My friend T who has always been a bit ahead-of-the-trend-curve kind of girl actually discovered adult colouring books many years ago in Mcleodganj. She took her thangka -themed colouring book down to the plains. Her family giggled but she was mock-proof as she bought pencils, crayons and watercolours and went at colouring with fervour.

This fervour reminds me of a previous state of being. Of being 8, 12, 14 and told quite clearly that I can’t draw, I can’t paint and man, my maps were rather ghastly. This didn’t seem tragic at the above-mentioned ages. Only that I’d have to get my jollies from other things. Which I was getting anyway. Scrapbooks, stamp collections, dolls’ clothes, puppets, ugly origami. It never stopped. Adults feared the rampage I could run with a pair of scissors, a pot of glue, glitter or a blank notebook.

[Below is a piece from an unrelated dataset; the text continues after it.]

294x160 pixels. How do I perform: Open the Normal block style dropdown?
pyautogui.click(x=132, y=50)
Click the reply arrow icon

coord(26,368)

The very first thing I ever wrote was as an eight-year-old feeling the need to express myself in writing about a paper rose I’d made. I was 23 before anyone told me that I should think of writing seriously. Seriously, as in you should think of earning a living from it. I have ever since and on most days, thank the many circumstances and accidents of birth that led to this piece of advice. But there are some days I wish writing didn’t involve career decisions and adulthood.

My colouring book seems to be a return to pointless activity. Let’s clarify that. Pointless activity which is not just television. Because I have a problem. I watch a lot of television but can’t seem to just watch it. Friends and relatives staying over are now reconciled to seeing me clean the house and do other random things while treating the new award-winning series as radio. I know one other friend who has a similar problem because she was brought up strictly and told that her hands could never be idle. Even in the thick of a demanding PhD, she couldn’t switch off with mindless television. She had to knit or crotchet or prune her plants while whatever show was running. It’s been some years since we both left our mothers’ houses but here we are unable to sit still. I have a mother in a wheelchair who can’t sit still either. An adult colouring book is too slow for her style.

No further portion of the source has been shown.